Çoğu zaman ifade edildiği üzere terörün devre dışı kalması, doğru teşhise ve doğru tedaviye bağlı. Türkiye’yi idare edenlerin bunu yapabildiğini söylemek kolay değil. Doğru teşhis ve doğru tedavi yapılabilmiş olsaydı bugün yine terörü konuşmak mecburiyetinde kalır mıydık?
Türkiye Âlimler Birliği de farklı ifadelerle de olsa teröre doğru teşhis konulması icap ettiğini belirtmiş.

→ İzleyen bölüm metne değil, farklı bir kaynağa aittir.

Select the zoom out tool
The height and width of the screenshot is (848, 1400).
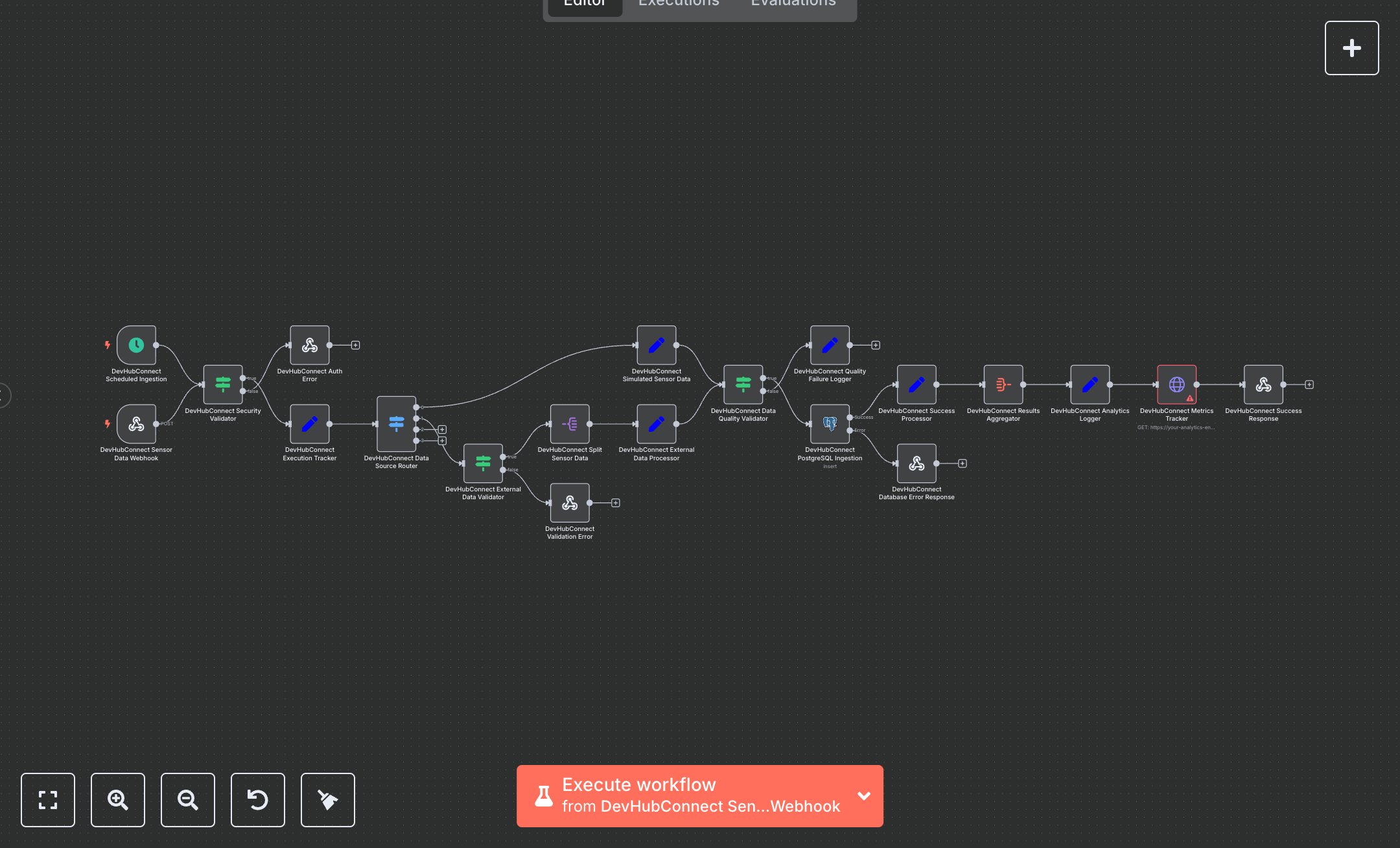point(187,800)
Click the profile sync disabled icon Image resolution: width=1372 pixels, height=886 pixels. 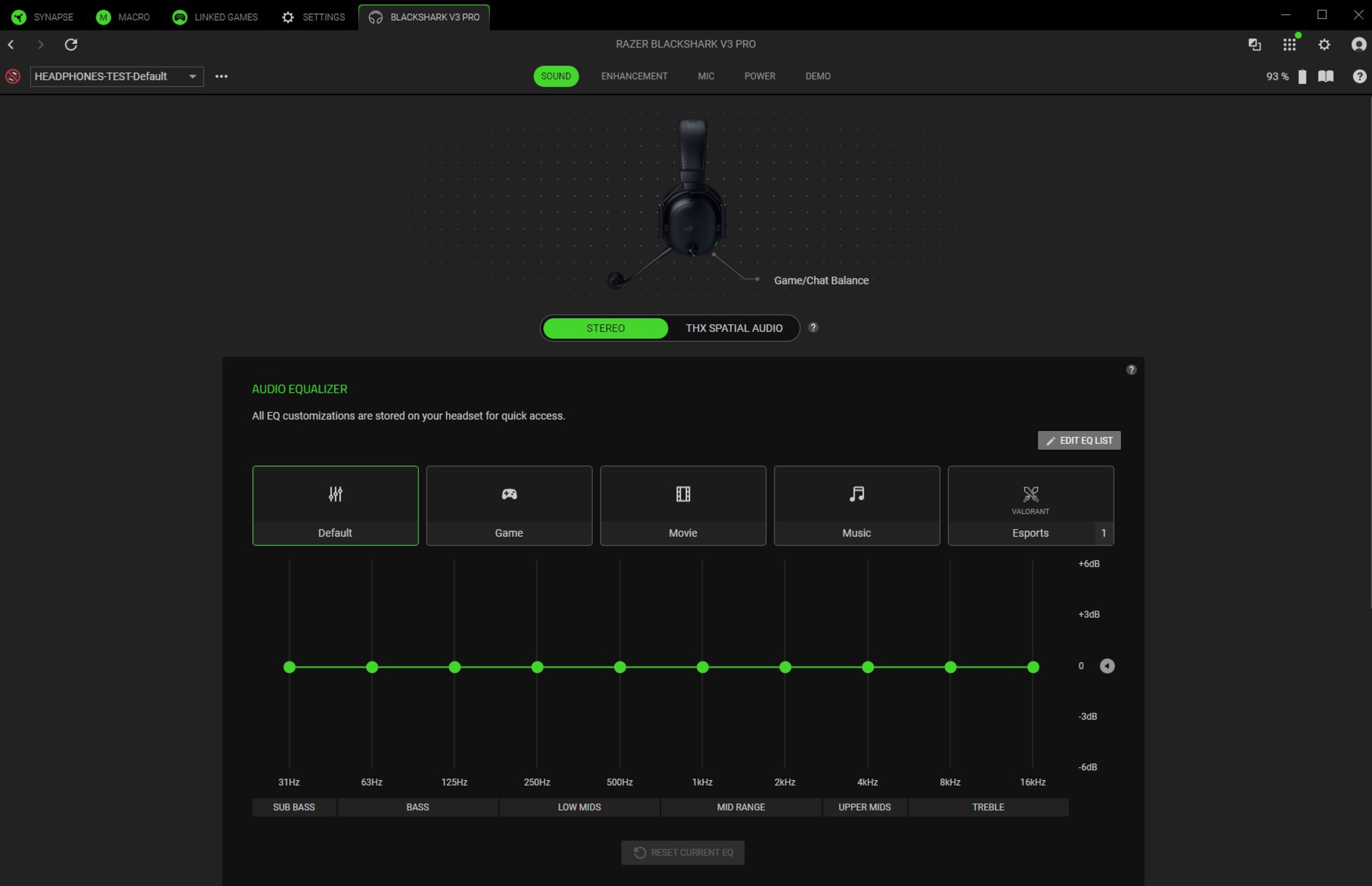click(13, 76)
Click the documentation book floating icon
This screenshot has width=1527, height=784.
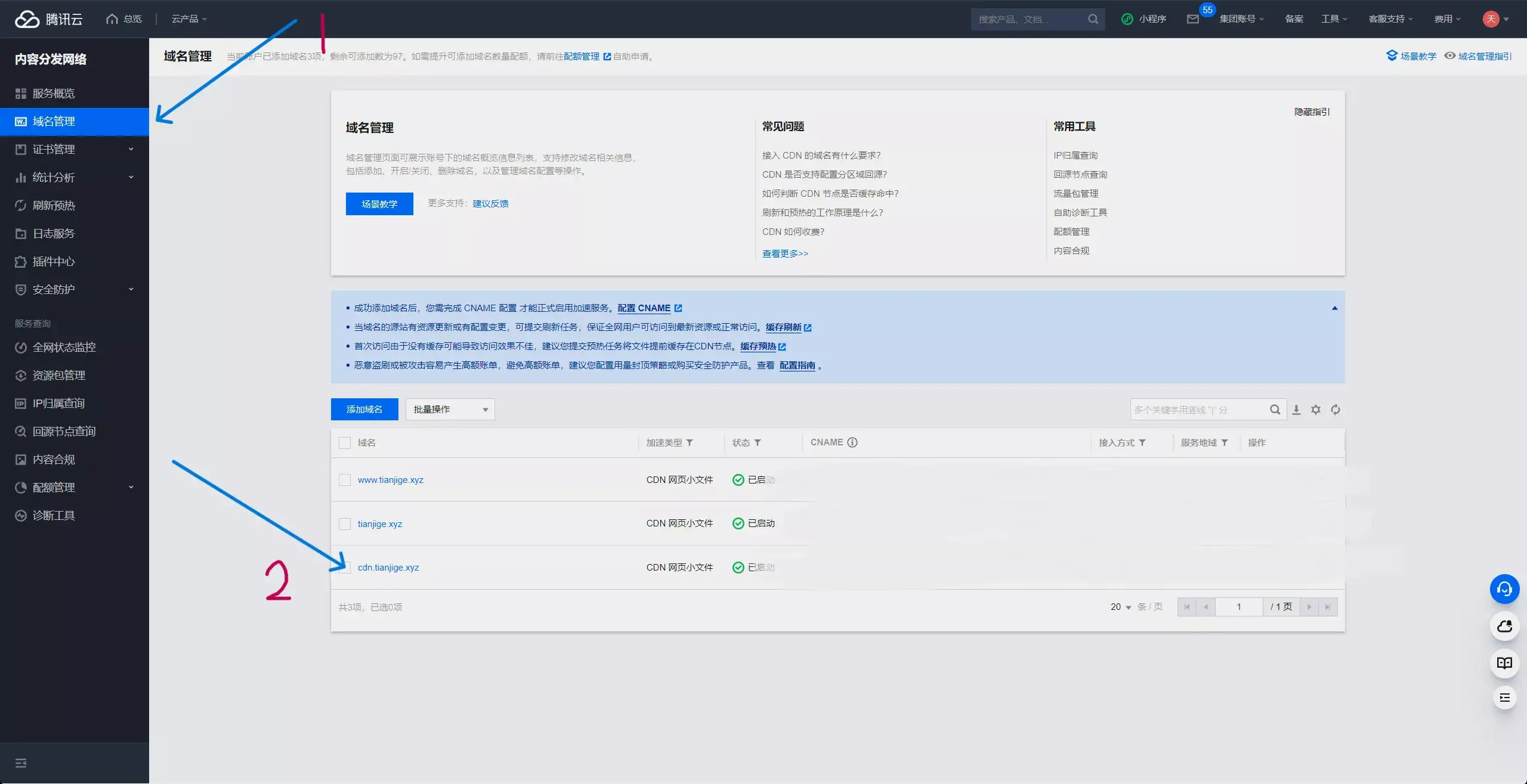(x=1504, y=663)
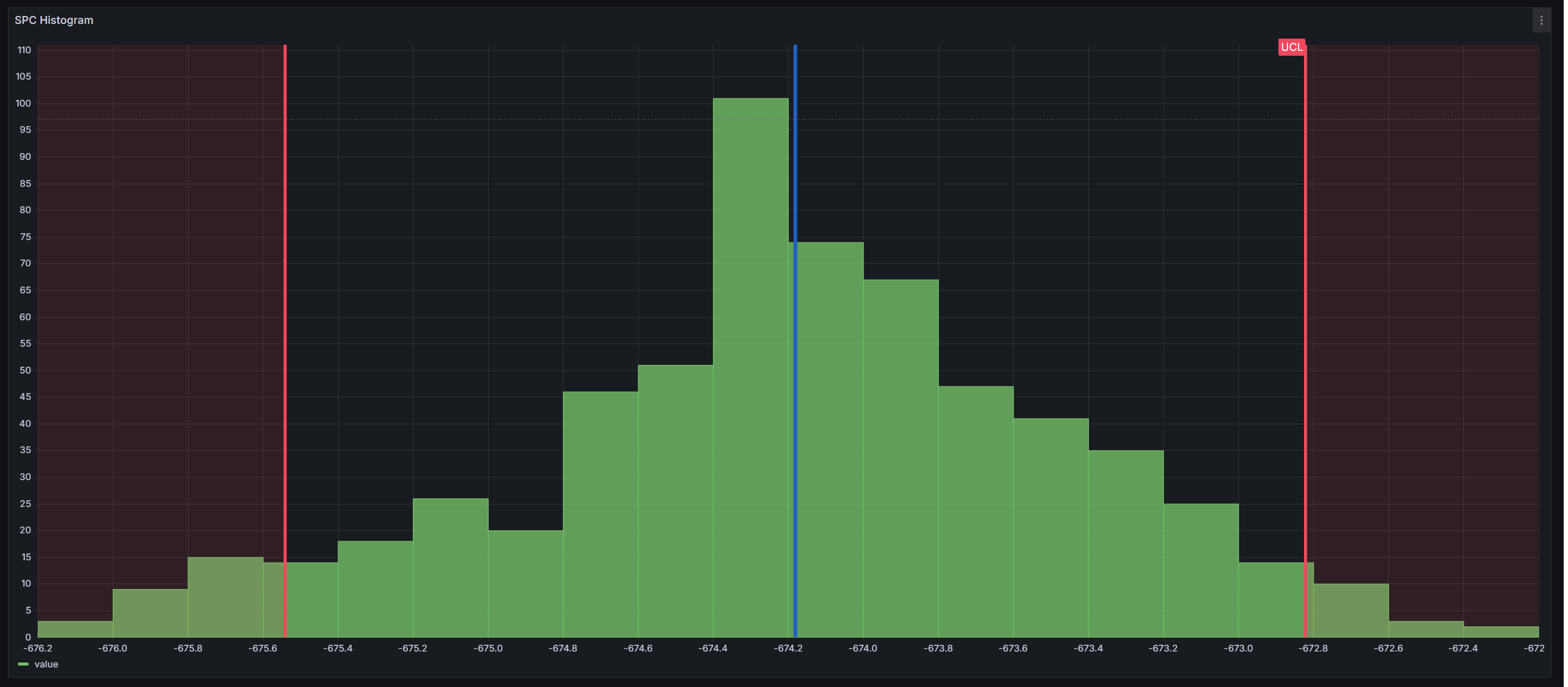Image resolution: width=1568 pixels, height=687 pixels.
Task: Open the panel three-dot menu
Action: tap(1541, 20)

Ankara’da yaşanan terör saldırısı sonrası yapılan bu açıklamayı, Taksim, İstiklâl Caddesi’nde meydana gelen terör saldırısı sonrası yapılmış gibi de okuyabiliriz. Bütün terör olaylarının şiddetle kınanması ve saldırıyı gerçekleştirenlerin hak ettikleri cezayı almaları istenen açıklamada, terörün bir hak arama yolu olmadığına işaret edilmiş.